# Feature exploration and dataset preparation
---
In this kernel we're going to explore and prepare the data that will be used in our models:

1. Explore the dataset and look at some of the most important features with the help of some of the notebooks in Kaggle
2. Data cleaning, remove unused features, replace null values and outliers
3. Standarize

# Imports

In [None]:
import numpy as np
import pandas as pd
import matplotlib.pyplot as plt
from matplotlib.ticker import PercentFormatter
import seaborn as sns
from sklearn.preprocessing import StandardScaler

# load the train and test data files
train = pd.read_csv("../input/santander-customer-satisfaction/train.csv", index_col=0)
test = pd.read_csv("../input/santander-customer-satisfaction/test.csv", index_col=0)

# 1. Initial exploration and feature analysis

In [None]:
print(train.shape)
print(test.shape)

Our training dataset has 370 features. The test dataset will be used to submit the predictions to the Kaggle competition. We'll split our training dataset in training data and test data to train and validate our models.

Note that according to the description of the dataset in the Kaggle competition, the TARGET variable determines if the customer is satisfied (0) or not (1). We'll look into the target feature in more detail later on.

Now we're going to have a look at our training dataset and the name and data type of our features:

In [None]:
train.head()

In [None]:
train.describe()

It looks like most of the features are numerical, let's have a look at all the column names to see if they follow any naming convention:

In [None]:
train.columns.values

After a first look, we can see three big groups of features:

1. Features starting with **imp_**, **num_**, **saldo_**: Probably from *importe* (amount), *numerico* (numerical), and *saldo* (balance). Should be numerical.
2. Features starting with **delta_imp_**, **delta_num_**: A feature linked and probably calculated based on the previous features. Should be numerical.
3. Features starting with **ind_**: Looks like an index (probably categorical). Should be 1/0.

Let's verify that we only have numerical data in our dataset:

In [None]:
train.dtypes.value_counts()

As expected, we can see that all the features are numerical. Now let's explore some of the most important features. As most of the features have non descriptive names, we're going to rely on the information from other notebooks in Kaggle ([https://www.kaggle.com/cast42/exploring-features](https://www.kaggle.com/cast42/exploring-features)).

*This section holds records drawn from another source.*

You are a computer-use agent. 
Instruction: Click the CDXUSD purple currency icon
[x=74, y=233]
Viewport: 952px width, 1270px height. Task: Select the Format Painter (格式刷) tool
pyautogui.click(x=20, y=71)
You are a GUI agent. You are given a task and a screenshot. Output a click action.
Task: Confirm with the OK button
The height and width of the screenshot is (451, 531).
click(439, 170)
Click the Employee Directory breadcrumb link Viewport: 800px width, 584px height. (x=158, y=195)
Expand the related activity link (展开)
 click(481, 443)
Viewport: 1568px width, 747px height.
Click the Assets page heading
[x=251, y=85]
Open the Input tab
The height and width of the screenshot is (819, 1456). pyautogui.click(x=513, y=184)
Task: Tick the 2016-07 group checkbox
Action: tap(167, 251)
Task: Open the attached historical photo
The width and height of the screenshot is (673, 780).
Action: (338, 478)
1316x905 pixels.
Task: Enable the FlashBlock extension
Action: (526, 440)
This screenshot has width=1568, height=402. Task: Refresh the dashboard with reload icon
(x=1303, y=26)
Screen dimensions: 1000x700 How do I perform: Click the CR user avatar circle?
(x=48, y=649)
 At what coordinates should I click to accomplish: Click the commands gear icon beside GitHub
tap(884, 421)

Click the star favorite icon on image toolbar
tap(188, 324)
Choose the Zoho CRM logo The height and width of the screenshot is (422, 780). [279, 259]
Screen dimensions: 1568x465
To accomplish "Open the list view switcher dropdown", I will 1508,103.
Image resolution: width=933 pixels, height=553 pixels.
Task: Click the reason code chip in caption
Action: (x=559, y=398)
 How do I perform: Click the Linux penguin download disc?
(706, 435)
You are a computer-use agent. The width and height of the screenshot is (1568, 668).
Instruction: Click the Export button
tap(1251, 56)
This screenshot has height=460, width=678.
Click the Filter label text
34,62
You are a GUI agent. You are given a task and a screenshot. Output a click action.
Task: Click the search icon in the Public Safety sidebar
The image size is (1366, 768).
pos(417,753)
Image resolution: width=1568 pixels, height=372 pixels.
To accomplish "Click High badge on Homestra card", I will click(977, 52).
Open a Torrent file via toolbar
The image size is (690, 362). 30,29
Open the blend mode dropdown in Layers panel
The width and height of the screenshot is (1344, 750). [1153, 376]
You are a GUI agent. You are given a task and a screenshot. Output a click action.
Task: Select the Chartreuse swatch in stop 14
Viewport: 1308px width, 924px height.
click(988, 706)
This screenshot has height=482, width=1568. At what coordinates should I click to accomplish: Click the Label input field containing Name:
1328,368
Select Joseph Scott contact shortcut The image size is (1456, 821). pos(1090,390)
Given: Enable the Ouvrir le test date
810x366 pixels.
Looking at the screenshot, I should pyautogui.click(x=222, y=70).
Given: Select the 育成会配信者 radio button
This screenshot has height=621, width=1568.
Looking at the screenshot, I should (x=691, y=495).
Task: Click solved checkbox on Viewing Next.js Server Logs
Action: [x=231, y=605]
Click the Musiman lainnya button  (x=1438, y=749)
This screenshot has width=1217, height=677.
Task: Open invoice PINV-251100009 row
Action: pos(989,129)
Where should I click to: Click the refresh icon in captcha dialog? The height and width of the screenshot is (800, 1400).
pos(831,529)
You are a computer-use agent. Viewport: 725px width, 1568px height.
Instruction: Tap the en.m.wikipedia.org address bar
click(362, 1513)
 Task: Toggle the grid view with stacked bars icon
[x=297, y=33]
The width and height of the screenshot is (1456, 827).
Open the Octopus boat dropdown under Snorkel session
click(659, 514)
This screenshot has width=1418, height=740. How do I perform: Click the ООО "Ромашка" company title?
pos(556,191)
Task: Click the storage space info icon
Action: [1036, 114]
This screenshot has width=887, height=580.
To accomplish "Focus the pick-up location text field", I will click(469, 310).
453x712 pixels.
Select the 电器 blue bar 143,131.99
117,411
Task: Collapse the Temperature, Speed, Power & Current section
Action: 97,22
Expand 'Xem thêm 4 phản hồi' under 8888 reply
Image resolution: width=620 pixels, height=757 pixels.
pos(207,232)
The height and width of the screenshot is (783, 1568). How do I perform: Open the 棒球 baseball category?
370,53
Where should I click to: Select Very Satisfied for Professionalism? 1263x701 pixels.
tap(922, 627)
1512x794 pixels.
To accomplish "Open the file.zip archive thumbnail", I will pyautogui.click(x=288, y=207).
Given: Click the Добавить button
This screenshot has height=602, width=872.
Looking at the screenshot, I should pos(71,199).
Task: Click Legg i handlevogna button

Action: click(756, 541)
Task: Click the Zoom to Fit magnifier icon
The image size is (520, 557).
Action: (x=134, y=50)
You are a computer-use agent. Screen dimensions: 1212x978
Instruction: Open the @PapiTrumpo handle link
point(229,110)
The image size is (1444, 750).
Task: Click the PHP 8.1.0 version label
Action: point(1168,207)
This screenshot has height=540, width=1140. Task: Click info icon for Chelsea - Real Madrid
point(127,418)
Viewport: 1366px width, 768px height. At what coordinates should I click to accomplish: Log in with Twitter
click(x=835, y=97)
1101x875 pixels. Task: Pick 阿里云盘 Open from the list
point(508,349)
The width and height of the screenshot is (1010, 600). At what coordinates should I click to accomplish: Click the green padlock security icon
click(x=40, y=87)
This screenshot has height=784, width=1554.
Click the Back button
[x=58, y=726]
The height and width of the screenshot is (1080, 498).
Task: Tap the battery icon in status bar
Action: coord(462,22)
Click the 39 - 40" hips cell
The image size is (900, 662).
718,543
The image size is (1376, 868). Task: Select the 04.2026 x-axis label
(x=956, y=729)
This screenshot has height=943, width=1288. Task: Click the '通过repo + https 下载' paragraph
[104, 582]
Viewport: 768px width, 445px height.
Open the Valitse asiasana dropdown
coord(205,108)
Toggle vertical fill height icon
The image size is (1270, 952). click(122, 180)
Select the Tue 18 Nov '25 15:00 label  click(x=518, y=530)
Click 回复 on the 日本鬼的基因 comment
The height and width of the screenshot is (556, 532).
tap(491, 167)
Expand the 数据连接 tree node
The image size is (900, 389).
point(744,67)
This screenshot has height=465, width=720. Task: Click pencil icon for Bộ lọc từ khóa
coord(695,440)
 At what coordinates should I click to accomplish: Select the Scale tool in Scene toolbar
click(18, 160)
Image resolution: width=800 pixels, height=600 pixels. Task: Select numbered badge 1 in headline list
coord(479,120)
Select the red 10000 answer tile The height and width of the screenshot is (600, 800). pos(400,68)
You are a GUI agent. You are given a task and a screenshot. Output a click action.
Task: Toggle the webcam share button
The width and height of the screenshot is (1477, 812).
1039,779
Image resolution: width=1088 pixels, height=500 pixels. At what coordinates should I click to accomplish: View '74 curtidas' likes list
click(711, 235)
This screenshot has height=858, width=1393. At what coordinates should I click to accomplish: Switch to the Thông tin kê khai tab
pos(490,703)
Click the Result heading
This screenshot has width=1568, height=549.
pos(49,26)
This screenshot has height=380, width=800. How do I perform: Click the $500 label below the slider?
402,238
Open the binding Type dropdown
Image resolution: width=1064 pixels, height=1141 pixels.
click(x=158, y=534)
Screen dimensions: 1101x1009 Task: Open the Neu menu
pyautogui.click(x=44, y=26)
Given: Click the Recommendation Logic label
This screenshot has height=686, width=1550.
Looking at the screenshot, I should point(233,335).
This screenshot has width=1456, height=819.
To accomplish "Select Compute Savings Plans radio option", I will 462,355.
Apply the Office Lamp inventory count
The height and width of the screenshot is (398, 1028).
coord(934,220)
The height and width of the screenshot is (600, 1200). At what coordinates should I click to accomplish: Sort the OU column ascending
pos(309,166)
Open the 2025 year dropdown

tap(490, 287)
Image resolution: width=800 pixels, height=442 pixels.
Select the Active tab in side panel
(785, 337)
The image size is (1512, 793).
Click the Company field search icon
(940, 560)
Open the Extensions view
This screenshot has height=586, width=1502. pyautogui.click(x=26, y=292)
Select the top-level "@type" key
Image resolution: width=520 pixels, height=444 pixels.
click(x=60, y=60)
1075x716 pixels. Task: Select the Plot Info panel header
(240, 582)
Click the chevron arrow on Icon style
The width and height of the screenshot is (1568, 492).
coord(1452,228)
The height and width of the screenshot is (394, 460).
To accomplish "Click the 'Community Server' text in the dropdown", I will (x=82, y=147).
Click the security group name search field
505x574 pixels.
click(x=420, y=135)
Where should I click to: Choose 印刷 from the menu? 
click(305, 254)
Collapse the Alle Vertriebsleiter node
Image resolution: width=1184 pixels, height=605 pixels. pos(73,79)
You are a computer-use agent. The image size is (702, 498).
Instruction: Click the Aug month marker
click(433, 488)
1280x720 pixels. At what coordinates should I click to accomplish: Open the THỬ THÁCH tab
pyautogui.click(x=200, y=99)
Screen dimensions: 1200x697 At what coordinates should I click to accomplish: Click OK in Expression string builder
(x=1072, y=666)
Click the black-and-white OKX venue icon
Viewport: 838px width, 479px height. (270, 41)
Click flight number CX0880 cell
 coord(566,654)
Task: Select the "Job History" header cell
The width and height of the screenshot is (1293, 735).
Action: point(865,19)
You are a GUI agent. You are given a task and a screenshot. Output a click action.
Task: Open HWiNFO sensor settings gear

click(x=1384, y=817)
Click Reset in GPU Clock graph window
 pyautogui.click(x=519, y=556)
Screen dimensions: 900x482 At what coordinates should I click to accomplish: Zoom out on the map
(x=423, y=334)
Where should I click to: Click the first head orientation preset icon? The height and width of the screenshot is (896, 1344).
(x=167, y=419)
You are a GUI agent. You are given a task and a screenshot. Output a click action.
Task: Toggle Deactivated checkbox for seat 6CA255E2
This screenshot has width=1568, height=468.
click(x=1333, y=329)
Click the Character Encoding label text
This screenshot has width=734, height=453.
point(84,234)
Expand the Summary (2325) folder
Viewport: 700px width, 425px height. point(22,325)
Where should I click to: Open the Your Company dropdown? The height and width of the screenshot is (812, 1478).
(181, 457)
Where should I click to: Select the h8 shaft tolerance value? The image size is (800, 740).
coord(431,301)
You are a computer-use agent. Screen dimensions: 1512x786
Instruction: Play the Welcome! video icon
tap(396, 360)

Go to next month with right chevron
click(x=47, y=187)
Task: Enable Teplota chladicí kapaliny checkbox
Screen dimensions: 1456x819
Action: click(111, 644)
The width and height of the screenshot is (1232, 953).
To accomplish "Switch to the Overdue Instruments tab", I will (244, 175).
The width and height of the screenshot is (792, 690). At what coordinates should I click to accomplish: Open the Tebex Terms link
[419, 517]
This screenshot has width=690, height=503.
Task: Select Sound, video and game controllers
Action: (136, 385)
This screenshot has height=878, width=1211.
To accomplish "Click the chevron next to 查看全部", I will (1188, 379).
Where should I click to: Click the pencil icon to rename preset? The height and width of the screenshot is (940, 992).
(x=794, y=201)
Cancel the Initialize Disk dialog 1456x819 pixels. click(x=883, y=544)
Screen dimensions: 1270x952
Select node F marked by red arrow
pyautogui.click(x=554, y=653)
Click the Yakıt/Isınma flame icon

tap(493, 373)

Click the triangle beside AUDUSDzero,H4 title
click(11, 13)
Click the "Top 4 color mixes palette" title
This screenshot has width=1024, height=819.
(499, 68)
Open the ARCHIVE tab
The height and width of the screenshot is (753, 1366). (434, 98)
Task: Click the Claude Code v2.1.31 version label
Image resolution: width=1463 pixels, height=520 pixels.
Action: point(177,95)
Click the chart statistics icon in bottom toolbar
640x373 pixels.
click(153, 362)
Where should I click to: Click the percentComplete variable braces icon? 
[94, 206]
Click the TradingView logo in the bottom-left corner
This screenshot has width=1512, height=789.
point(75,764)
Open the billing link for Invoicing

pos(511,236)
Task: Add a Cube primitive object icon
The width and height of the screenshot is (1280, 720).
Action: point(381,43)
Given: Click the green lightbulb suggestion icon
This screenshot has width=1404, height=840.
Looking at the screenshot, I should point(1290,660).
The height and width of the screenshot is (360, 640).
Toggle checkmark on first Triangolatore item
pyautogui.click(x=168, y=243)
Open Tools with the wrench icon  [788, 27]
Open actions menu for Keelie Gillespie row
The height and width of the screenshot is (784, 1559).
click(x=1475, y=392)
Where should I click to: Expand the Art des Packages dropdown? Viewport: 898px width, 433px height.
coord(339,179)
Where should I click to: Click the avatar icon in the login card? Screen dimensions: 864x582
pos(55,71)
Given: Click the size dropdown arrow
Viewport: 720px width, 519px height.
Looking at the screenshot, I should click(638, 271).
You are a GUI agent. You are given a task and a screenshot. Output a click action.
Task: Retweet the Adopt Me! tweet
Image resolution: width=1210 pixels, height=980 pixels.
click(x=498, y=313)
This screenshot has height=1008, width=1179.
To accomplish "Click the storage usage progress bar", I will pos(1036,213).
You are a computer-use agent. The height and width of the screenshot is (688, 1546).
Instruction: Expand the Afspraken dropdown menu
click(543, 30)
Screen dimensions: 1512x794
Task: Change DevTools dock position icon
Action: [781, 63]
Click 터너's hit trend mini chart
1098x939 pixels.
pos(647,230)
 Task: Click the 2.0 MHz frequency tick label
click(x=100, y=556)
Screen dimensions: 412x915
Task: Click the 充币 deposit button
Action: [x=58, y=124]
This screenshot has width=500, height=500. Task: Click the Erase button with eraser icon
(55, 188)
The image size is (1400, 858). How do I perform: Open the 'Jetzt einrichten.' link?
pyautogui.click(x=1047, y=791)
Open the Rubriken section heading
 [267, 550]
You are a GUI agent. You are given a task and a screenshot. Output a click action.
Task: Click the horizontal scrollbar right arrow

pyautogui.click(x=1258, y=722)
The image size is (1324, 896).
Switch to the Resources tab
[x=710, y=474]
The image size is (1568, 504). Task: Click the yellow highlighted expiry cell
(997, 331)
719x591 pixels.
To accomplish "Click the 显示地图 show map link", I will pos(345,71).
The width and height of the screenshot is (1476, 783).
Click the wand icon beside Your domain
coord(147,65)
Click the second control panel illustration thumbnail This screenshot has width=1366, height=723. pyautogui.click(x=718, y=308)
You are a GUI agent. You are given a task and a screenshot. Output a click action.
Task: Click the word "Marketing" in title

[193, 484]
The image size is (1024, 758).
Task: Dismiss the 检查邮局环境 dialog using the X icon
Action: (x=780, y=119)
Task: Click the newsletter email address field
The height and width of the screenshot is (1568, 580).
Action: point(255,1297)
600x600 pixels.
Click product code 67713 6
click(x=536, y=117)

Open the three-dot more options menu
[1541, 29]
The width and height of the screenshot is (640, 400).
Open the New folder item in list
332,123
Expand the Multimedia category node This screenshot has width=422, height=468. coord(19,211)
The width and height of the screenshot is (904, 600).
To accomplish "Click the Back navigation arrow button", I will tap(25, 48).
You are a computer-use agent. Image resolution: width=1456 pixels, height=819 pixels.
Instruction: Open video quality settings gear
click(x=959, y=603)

Other than the group of features above, these are the other features in our dataset:

- var3
- var15
- var38
- TARGET feature

## 1.1 var3: Country
According to some Kaggle users, the var3 feature would correspond to the customer country. Let's explore this feature:

In [None]:
train.var3.value_counts()

Seems that **-999999** is a placeholder when the country is unkown, we'll replace this with the most common value later (**2**, which probably corresponds to Spain). let's see 

In [None]:
# filter by top countries, excluding the most common one (2)
top_countries = train[(train.var3 != -999999) & (train.var3 != 2)].groupby('var3').filter(lambda x: len(x) > 80)

# plot number of satisfied / unsatisfied customers by country
sns.catplot(x='var3', hue='TARGET', kind='count', data=top_countries);

It doesn't look like there's a bit correlation between the country and the customer satisfaction.

## 1.2 var15: Customer Age
It seems that the **var15** feature corresponds to the customer age:

In [None]:
train.var15.value_counts()

Which makes sense looking at the data. The most common age is 23 years. Let's see how the age relates to the customer satisfaction:

In [None]:
print(train[(train.var15 < 23)].shape)
print(train[(train.var15 < 23)].TARGET.sum())

There are no unsatisfied customers below 23 years. Let's look at the satisfaction rate per age:

In [None]:
g = sns.catplot(x='var15', y='TARGET', kind='bar', data=train[(train.var15 > 22) & (train.var15 < 100)], aspect=3)

for ax in g.axes.flat:
    ax.yaxis.set_major_formatter(PercentFormatter())

plt.show();

We can see that customers become increasingly unsatisfied from around 23 to 40 years old.

## 1.3 var38: Mortgage
According to some users, the **var38** corresponds to the Mortgage:

In [None]:
train.var38.value_counts()

The most common value is 117310, which according to some users may correspond to the median value of a mortgage in Spain. Let's see the relationship between the mortgage and the customer satisfaction:

In [None]:
train[(train.var38 != 117310.979016494) & (train.var38 < 300000)].var38.hist(bins=20);

In [None]:
train[(train.var38 != 117310.979016494) & (train.var38 < 300000) & (train.TARGET == 1)].var38.hist(bins=20);

It seems to follow a similar distribution, and we don't see a direct relation between the amount of the mortgage and the customer satisfaction.

## 1.4 TARGET: Customer satisfaction

As mentioned before, our target feature is the customer satisfaction: **0** for satisfied customers and **1** for unsatisfied customers. Let's look at the distribution of the classes:

In [None]:
train.TARGET.value_counts(normalize=True) * 100

Less than **4%** of our customers are unsatisfied. We will probably need to do some resampling (either upsampling or downsampling) to balance the classes. We'll also need to take this into account while splitting our dataset in train data and test data!

# 2. Data cleaning

We'll proceed to do some data cleaning before building any models:

1. We've observed that some columns are empty (all zeroes), so we'll proceed to remove them.
2. As mentioned before we'll replace the placeholder in the Country feature with the most commond country (2).

## 2.1 Remove empty columns

In [None]:
train.shape

In [None]:
# return a dataset with the columns where any of the values is not 0
train = train.loc[:, (train != 0).any(axis=0)]

In [None]:
train.shape

## 2.2 Replace placeholder in the Country feature

In [None]:
train.var3 = train.var3.replace(-999999, 2)

# 3. Standarize
It's recommended to standarize the data for the models we're going to build (although normalization is not required):

In [None]:
train.head()

In [None]:
train.describe()

In [None]:
# standarize our training dataset values and convert it to a new dataframe
# we won't standarize the TARGET feature
train_scaled = StandardScaler().fit_transform(train.drop('TARGET', axis=1).values)
train_scaled_df = pd.DataFrame(train_scaled, index=train.index, columns=train.drop('TARGET', axis=1).columns)
train_scaled_df['TARGET'] = train['TARGET']

# Output

We'll use this processed dataset as the input for our models:

In [None]:
train_scaled_df.to_csv('train_clean_standarized.csv')